Num ápice, Orisa muda subitamente, explode:
- Oh meu Deus, … mas que fiz eu …? Vá diz-me! … Diz-me! Diz-me! … Que fiz eu? – Bradava Orisa em altos prantos, com os braços abertos, gestos largos e bruscos, num choro copioso capaz de afectar emocionalmente qualquer espectador passivo que assistisse inadvertidamente aquela interacção intensamente relacional entre dois seres humanos, aparentemente apaixonados.
Pat Le sabidamente pensou:
- “Estão-se a esgotar as suas defesas mentais, usa o mecanismo da afectização comportamental como um dos últimos recursos defensivos.”
Como um hacker mental, conhecedor e experiente, Pat compreendia perfeitamente que a exuberância daquele comportamento emocional configurava o dinamismo de uma experiência emocional correctiva própria de uma breve relação transferêncial cuja origem primitiva radicava num passado longínquo organizado por vivências que agora se deslocavam projectivamente para a sua pessoa.
- Huuumm, … O teu passado pesa-te muito, … não pesa, ... ?


CAPÍTULO I – O Encontro
Pat Le acordou incomodado, era tarde, muito tarde; tinha combinado ir à praia com as suas amigas, o fim de semana estava a terminar, e nada, nada, ... nem praia, nem conseguiu resolver a duvida que, fazia alguns dias, lhe acorria ao pensamento.

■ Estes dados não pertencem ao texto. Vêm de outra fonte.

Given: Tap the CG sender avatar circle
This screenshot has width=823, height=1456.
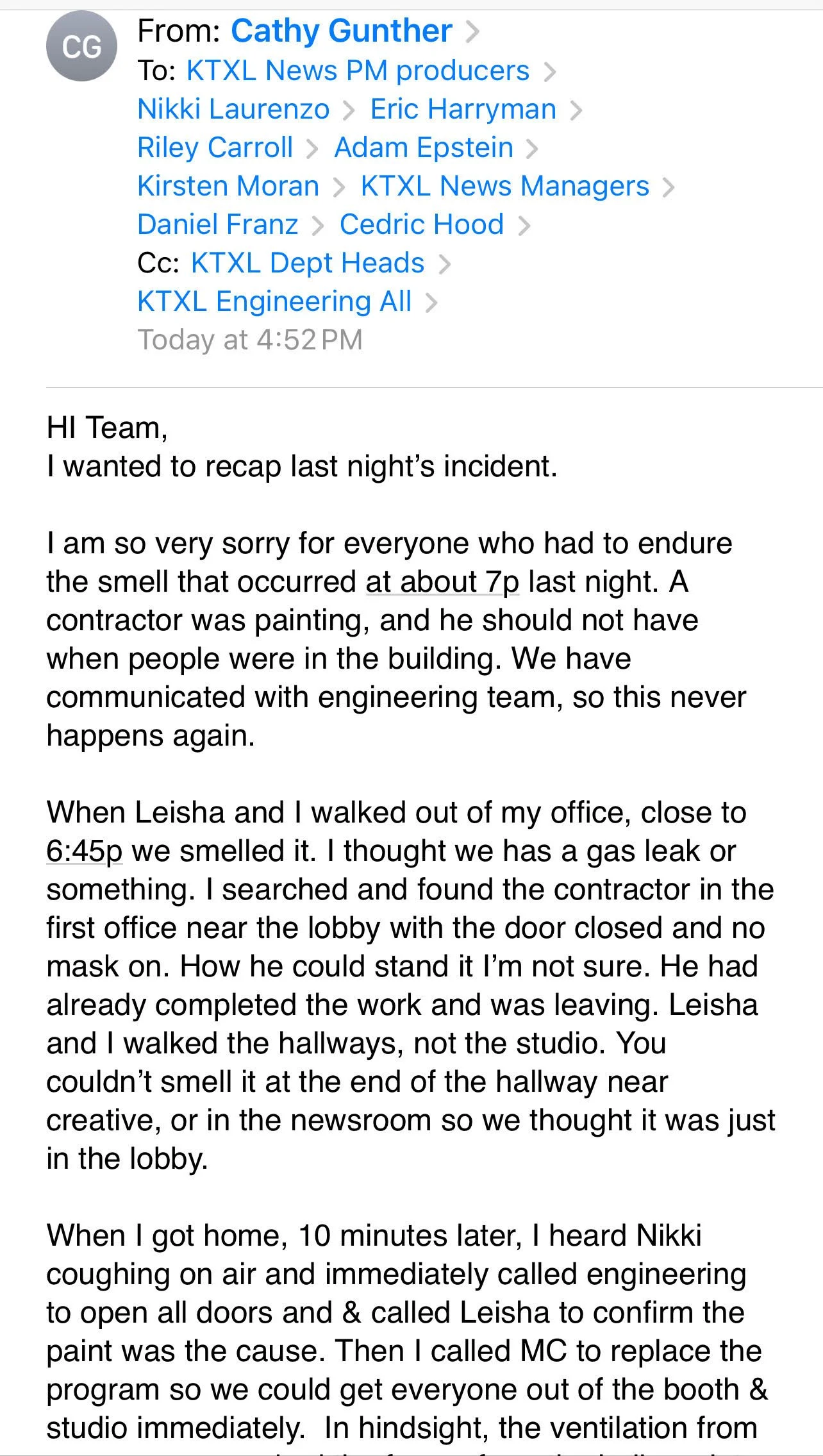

Sabia que no inverno anterior tinha conseguido uma grande descoberta científica, uma relação matemática que iria revolucionar o mundo, revolucionar a segurança informática mas também aspectos da genética e tantas outras áreas da ciência, mas andava incomodado, não sabia o que lhe reservava o futuro imediato, ... – “como será o meu próximo inverno?"– interrogava-se pensativamente.
Tocou o telemóvel, ...
- Sim, ... está bem! - Já aí vou ter! - concluiu Pat Le.
Era Osa, uma das amigas que por vezes acompanhavam Pat Le para a frequência assídua da praia. Quando se encontraram Osa perguntou:
- Importas-te que ligue à Andretta? – Ela disse que também queria ir à praia e pensei que nos poderia acompanhar.
Assim foi; Pat Le e Osa foram buscar Andretta a sua casa e os três amigos atravessaram a ponte 25 de Abril, antes ponte Salazar, e deslocaram-se no carro de Pat Le para o sol quente da Costa da Caparica. Enquanto Osa se mostrava uma mulher, do ponto de vista relacional, emocionalmente estável; Andretta tentava provocar, queria um envolvimento, uma relação emocional com Pat Le. Sabendo-se uma mulher mais avançada em idade, Andretta interrogou:
- Olha lá, oh Pat Le! – Que achas do namoro entre um homem e uma mulher mais velha? – a tonalidade comportamental, quase teatral, da sua pergunta, que reconhecidamente sabia ser falsamente  ostensiva, despertou imediatamente a atenção de Pat Le para a possibilidade de estar perante um traço de carácter histriónico, no entanto, preferiu ignorar; não a iria analisar nem invadir a sua mente mas compreendia-lhe os desejos, … os desejos e os interesses escondidos por detrás daquela pergunta, daquela e das outras:
- Bom, … - respondeu:
- Bom, … - repetiu - … se gostarem um do outro … no campo das relações amorosas … cada ser humano escolhe o que quer; pessoalmente adopto uma posição liberal.
- Ah, assim gosto! – exclamou Andretta teatralmente aliviada.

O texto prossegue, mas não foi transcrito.